- Genre: Public affairs
- Created by: ABS-CBN Corporation
- Developed by: ABS-CBN News and Current Affairs
- Presented by: Loren Legarda; Korina Sanchez; Julius Babao; Mari Kaimo; Cathy Yang;
- Country of origin: Philippines
- Original languages: English Filipino
- No. of episodes: Varies

Production
- Running time: 60 minutes

Original release
- Network: ABS-CBN
- Release: July 10, 1990 – November 3, 1998

= The Inside Story (TV program) =

The Inside Story is a Philippine television public affairs show broadcast by ABS-CBN. Originally hosted by Loren Legarda and Korina Sanchez, it aired from July 10, 1990, to November 3, 1998, replacing PEP (People, Events and Places) Talk and was replaced by The Correspondents. Julius Babao, Cathy Yang and Mari Kaimo serve as the final hosts.

==Format==

The program was a 60-minute news magazine program produced by the News and Current Affairs Department of ABS-CBN Broadcasting Corporation.
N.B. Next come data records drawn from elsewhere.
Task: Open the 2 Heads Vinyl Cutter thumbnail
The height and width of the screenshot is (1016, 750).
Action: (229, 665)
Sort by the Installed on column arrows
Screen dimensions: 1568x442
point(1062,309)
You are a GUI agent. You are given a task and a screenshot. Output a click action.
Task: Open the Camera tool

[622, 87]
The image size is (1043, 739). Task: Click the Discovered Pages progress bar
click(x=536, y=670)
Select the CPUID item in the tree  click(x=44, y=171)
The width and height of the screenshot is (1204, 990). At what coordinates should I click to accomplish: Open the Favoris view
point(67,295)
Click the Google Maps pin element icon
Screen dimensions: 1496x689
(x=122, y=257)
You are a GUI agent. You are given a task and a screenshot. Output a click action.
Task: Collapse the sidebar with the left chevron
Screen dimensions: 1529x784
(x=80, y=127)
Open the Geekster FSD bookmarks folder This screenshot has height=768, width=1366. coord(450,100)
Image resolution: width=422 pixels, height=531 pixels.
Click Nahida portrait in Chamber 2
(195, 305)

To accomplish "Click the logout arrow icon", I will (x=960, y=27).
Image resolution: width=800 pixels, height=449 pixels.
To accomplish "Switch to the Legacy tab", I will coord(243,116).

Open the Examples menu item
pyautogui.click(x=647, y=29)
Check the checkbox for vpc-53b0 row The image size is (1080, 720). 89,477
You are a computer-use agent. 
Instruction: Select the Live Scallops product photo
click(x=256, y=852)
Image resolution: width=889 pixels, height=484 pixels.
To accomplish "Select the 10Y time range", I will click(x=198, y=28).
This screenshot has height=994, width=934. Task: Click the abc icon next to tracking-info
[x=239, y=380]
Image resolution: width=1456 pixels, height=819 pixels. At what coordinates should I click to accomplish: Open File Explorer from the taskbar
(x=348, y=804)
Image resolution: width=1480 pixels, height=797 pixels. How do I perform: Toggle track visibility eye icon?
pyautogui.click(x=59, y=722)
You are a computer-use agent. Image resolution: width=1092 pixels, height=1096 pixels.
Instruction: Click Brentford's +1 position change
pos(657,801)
As its title suggests, the program provided incisive and investigative accounts on important events and significant personages that shapes the Filipino nation.

Divided into three independent segments, each episode of The Inside Story endeavors to enrich the national consciousness of the viewing public and help mold public opinion by providing them with vignettes of both contemporary and indigenous culture.
Geared for an audience of young professionals, as well as policy-makers and decision-makers, The Inside Story has observed a steadily growing viewership among students, who consider the program's accurate reportage and engaging visual elements a good reference for socio-cultural and political concerns, not only in the local scenario but in the global village as well.

==Broadcast==

Anchored by broadcast journalist Loren Legarda, The Inside Story has garnered numerous awards and citations for its endeavors and has enjoyed remarkable program ratings since its inception in 1990.

By the second half of 1993, the program was consistently receiving high ratings according to the Pulsitron Survey, repeatedly achieving the No. 1 position among English public affairs programs.

Since November 1994, the Pulse TV Meter Report has consistently cited The Inside Story as among the Top 20 late evening shows in the country—a first among News and Current Affairs programs in the late-night timeslot. It continues to enjoy double-digit ratings and is considered the leader in viewership among late evening news magazines.

"The Inside Story" concerns itself greatly preserving the moral fiber of the nation, which is in a constant state of flux. Therefore, aside from the standard reports on the "headline" materials, the program also features matters of cultural, social, and environmental interest. It has also been serving the global Filipino with coverage spanning the whole archipelago, as well as key cities in Asia, Europe, the United States and the Middle East.

The program was known by its tagline: "Multi-awarded. Accurate. Credible. Top-rating. World-class."

In 1995, the program was reformatted as Legarda goes on location outside the studio for an interview with the various personalities.

==Hosts==
- Loren Legarda (1990–1998)
- Korina Sanchez (1990–1991)
- Julius Babao (1998)
- Cathy Yang (1998)
- Mari Kaimo (1998)

==Trivia==
- The show's excerpts were shown in 2006 due to a report in TV Patrol World where it was related to the show.
- They had numerous interviews with Eraserheads in 1997, Michael Jackson in December 1996 and Nelson Mandela also in 1997, among others.